Markus Johnson hücresinin duvarına çırılçıplak yığılmıştı, cildi biber gazıyla lekelenmişti, yüzü şaşkınlık, bitkinlik ve teslimiyet maskesiyle kaplıydı. Siyah taktik teçhizatlı dört adam, ellerini arkadan kelepçelemek için onu yüzünü betona sabitledi.
Direnmedi. Yapamadı. O kadar ciddi bir şekilde susuz kalmıştı ki bir sonraki vardiya değişiminde ölecekti.
Omuzlarının arasına bir kalkan bastırdıklarında Bay Johnson, “Ben hiçbir şey yapmadım,” diye inledi.
Chicago’nun birkaç saat güneyindeki orta güvenlikli bir hapishane olan Danville Cezaevi’nde saat 6 Eylül 2019’da saat 13:19’du. 21 yaşındaki ve silah bulundurmaktan kısa bir cezayı çekmekte olan Bay Johnson, büyük ölçüde tedavi edilmeyen ancak neredeyse hiç gözlemlenmeyen bir zihinsel çöküşün sancıları içindeydi.
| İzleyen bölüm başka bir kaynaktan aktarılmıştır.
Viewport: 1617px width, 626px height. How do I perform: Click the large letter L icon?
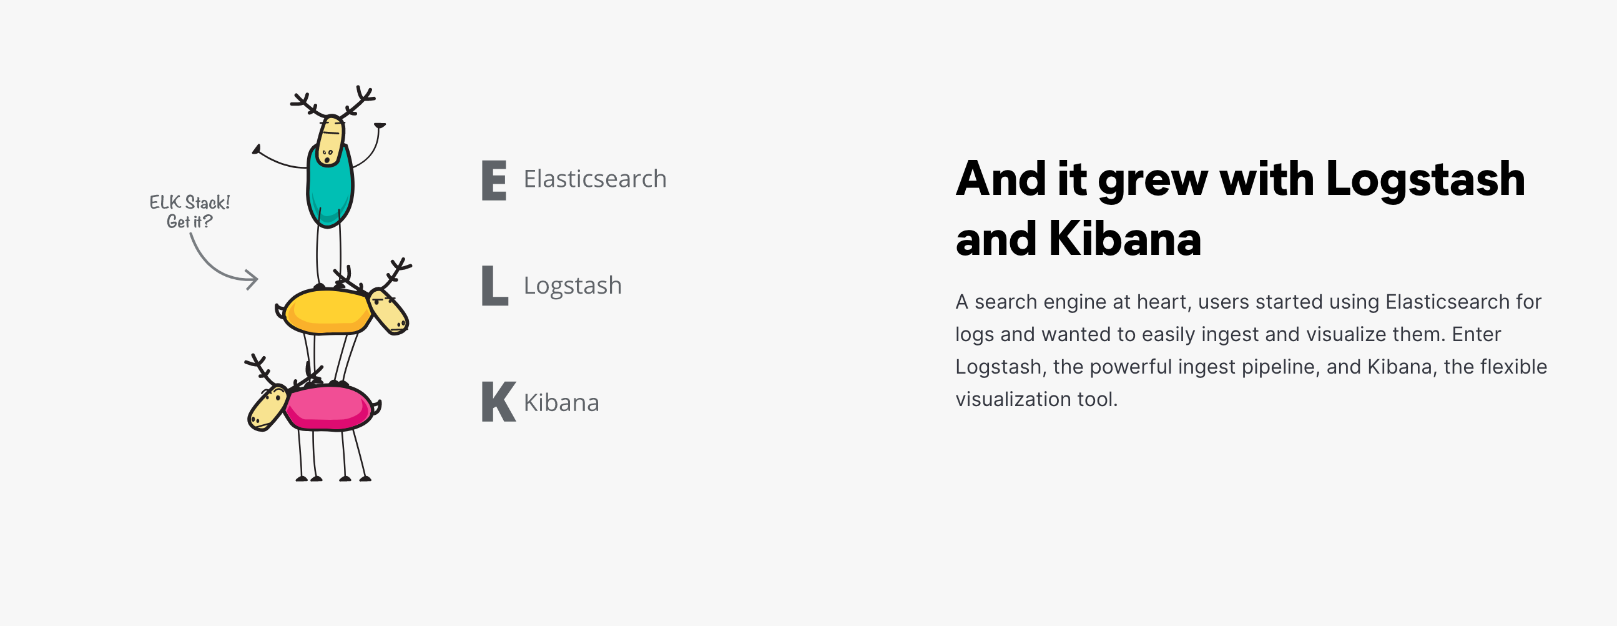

Zamanını iş becerileri kazanmak için kullanma umuduyla sağlıklı bir şekilde girmişti. Ancak bipolar bozukluk ve şizofreni hastası olan Bay Johnson, son üç haftadır yemek yemeyi ve ilaçlarını almayı reddetmişti. Hepsinden tehlikelisi, su içmeyi gizlice bırakmış olması ve çoğu zaman büyük çaplı zihinsel krizlere eşlik eden fiziksel çöküşü hızlandırmasıydı.
Bay Johnson’ın daha önce bildirilmemiş olan korkunç aşağı yönlü gidişatı, ülke hapishanelerinin akıl hastalarına bakım sağlama konusundaki daha büyük başarısızlıklarını temsil ediyor. Ciddi derecede hasta olan birçok kişi hiçbir tedavi alamıyor. Bunu yapanlar için sonuç genellikle sistemden sisteme, hapishaneden hapishaneye ve hatta vardiyadan vardiyaya büyük ölçüde değişen bireysel amirlerin ve ön saflardaki personelin dikkatliliği ve bağlılığıyla belirlenir.
Ülkenin hapishaneleri ve hapishaneleri, yatılı ruh sağlığı tedavisinin en büyük sağlayıcısı haline geldi.